- _What needs to be done_
Please pick out each line of the records that contains the string "Task", and copy those lines.

- _Information supplied_
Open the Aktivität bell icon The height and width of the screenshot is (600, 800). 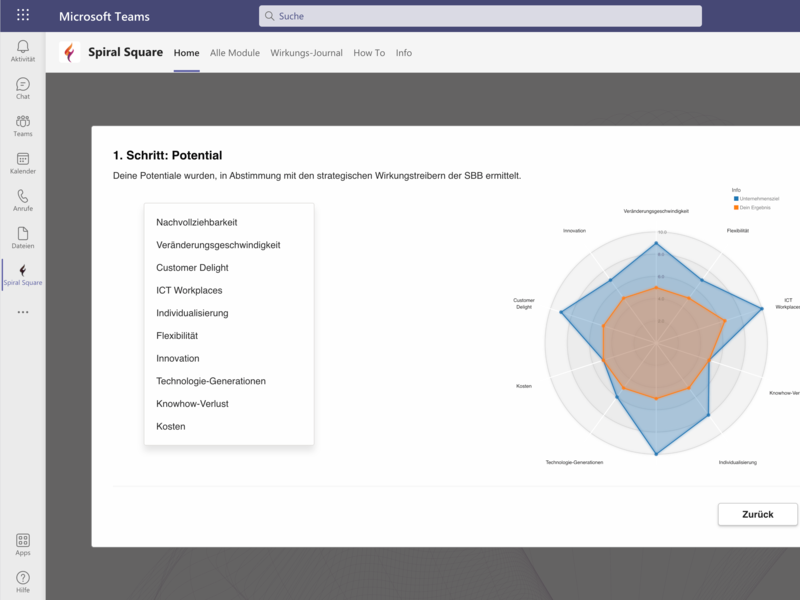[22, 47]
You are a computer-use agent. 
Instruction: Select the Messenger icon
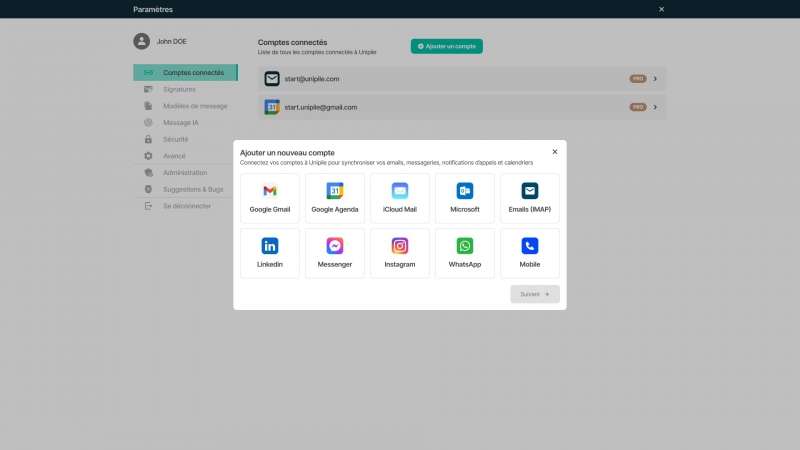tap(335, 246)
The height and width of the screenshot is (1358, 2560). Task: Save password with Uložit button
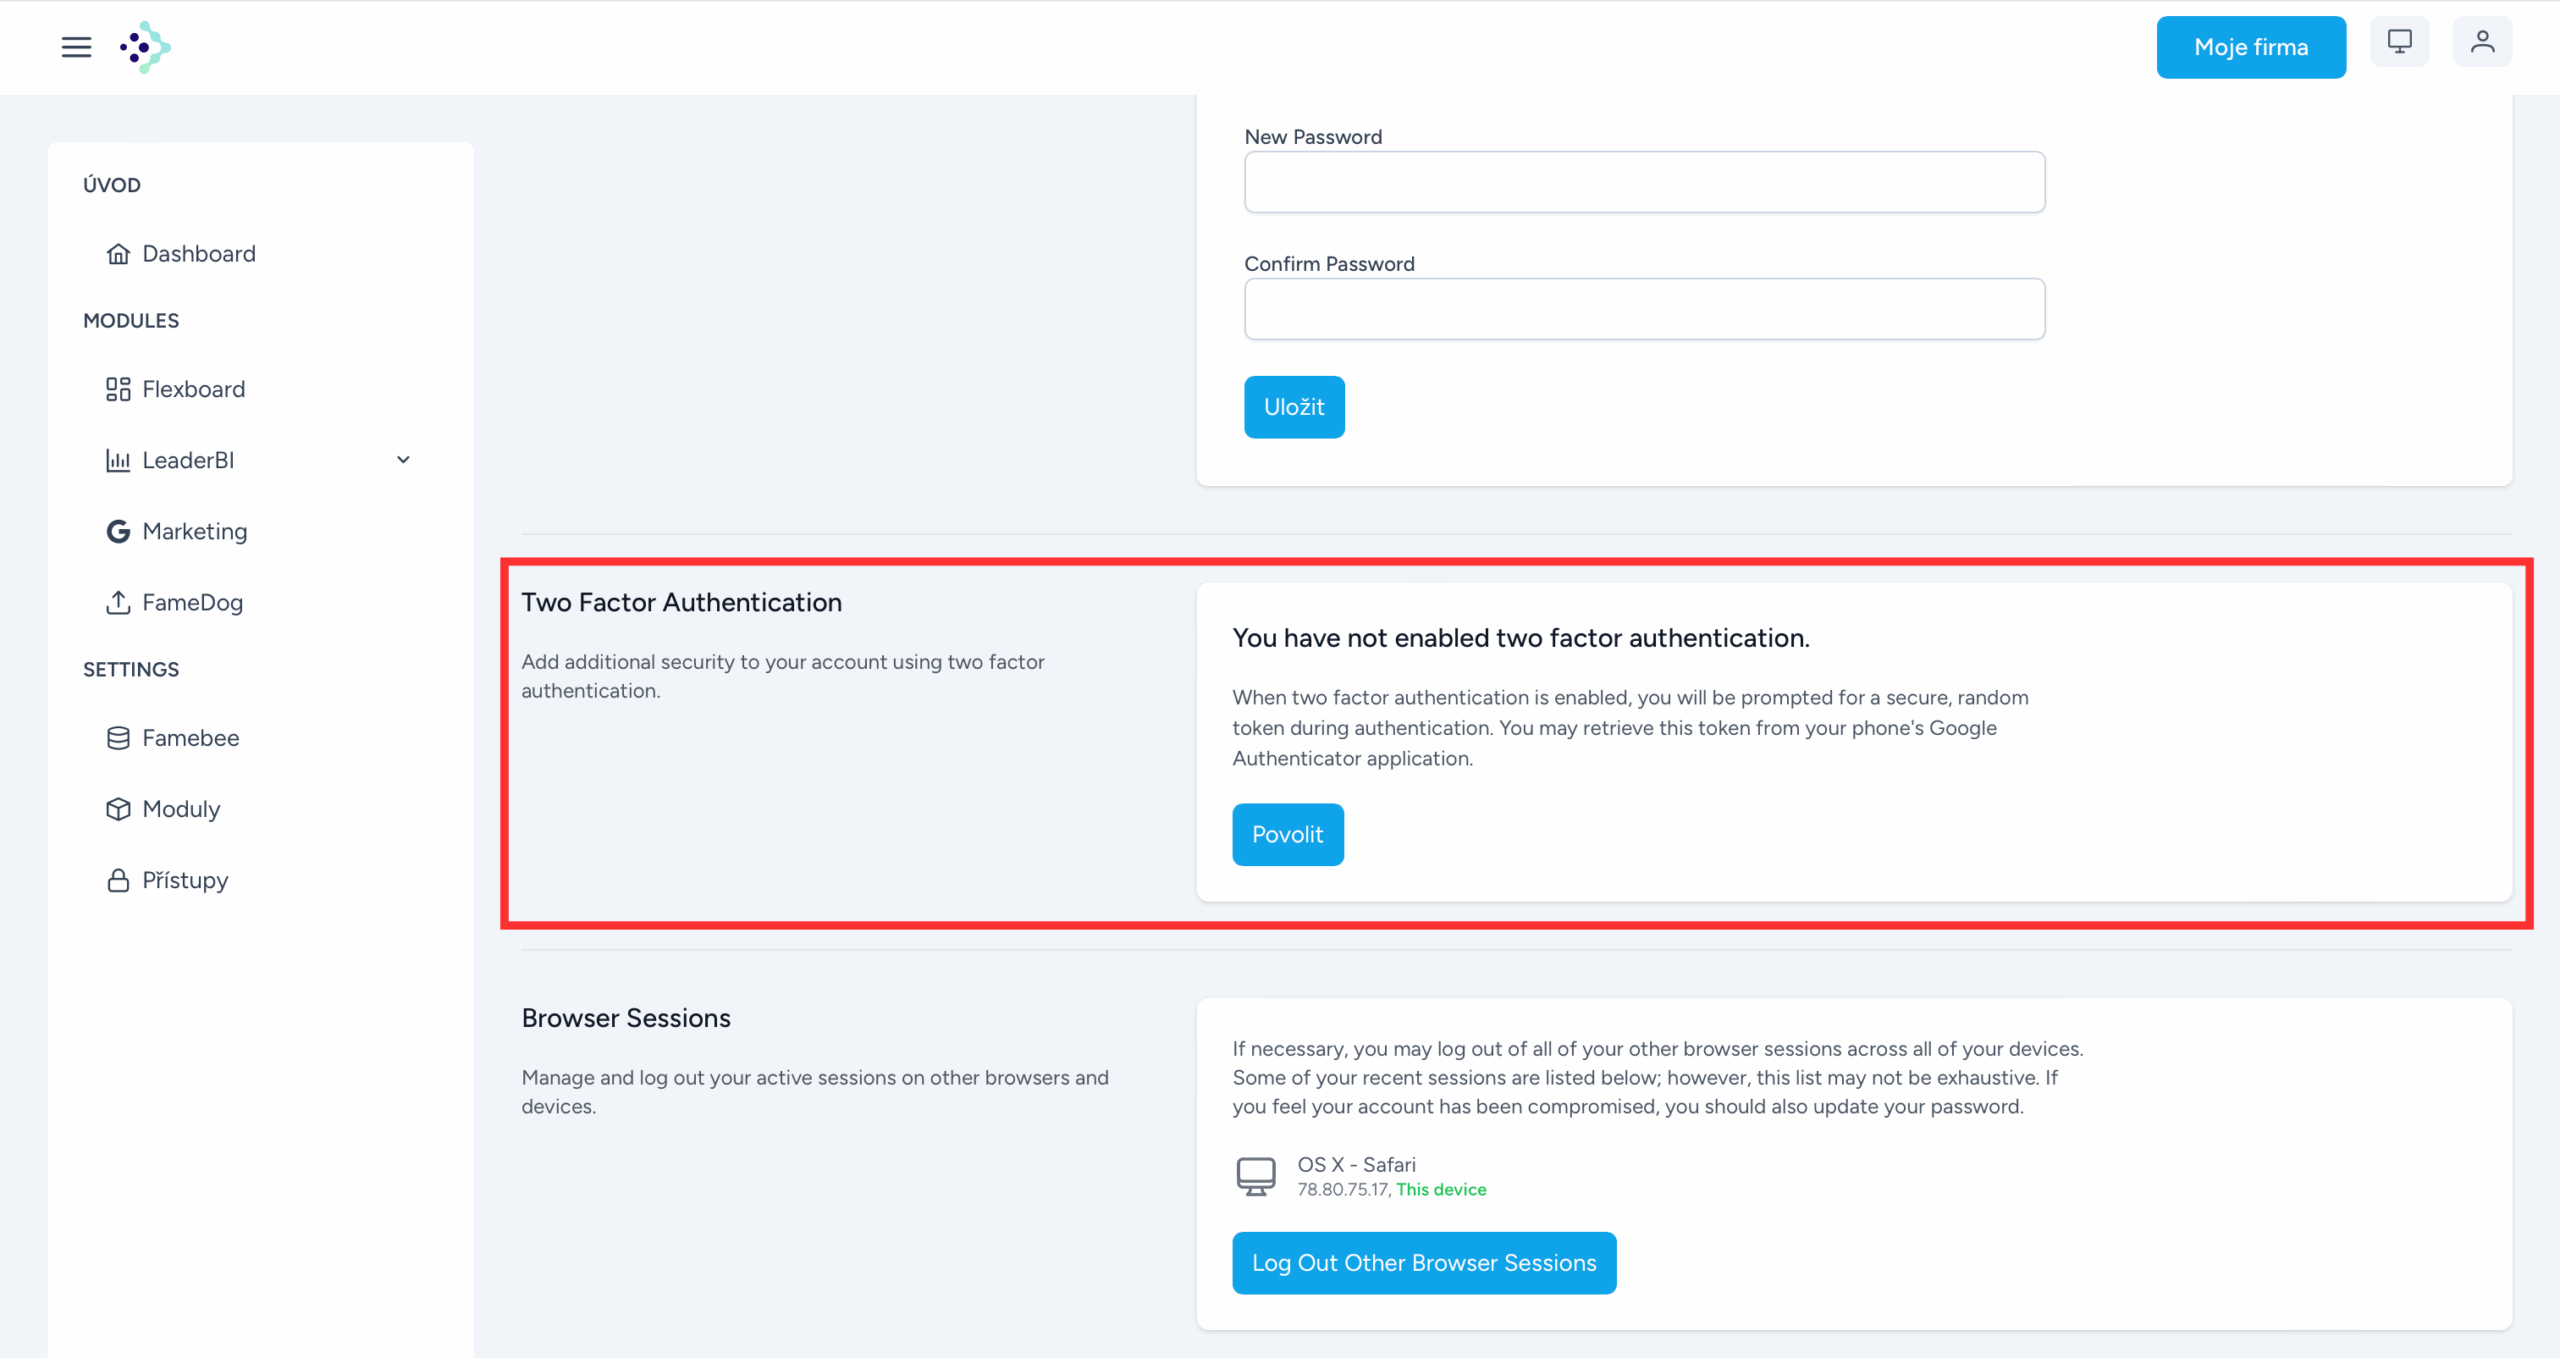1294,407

---

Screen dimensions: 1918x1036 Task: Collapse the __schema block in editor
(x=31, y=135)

- _In response_
The height and width of the screenshot is (1358, 2560). Task: Save password with Uložit button
Screen dimensions: 1918x1036 Task: Collapse the __schema block in editor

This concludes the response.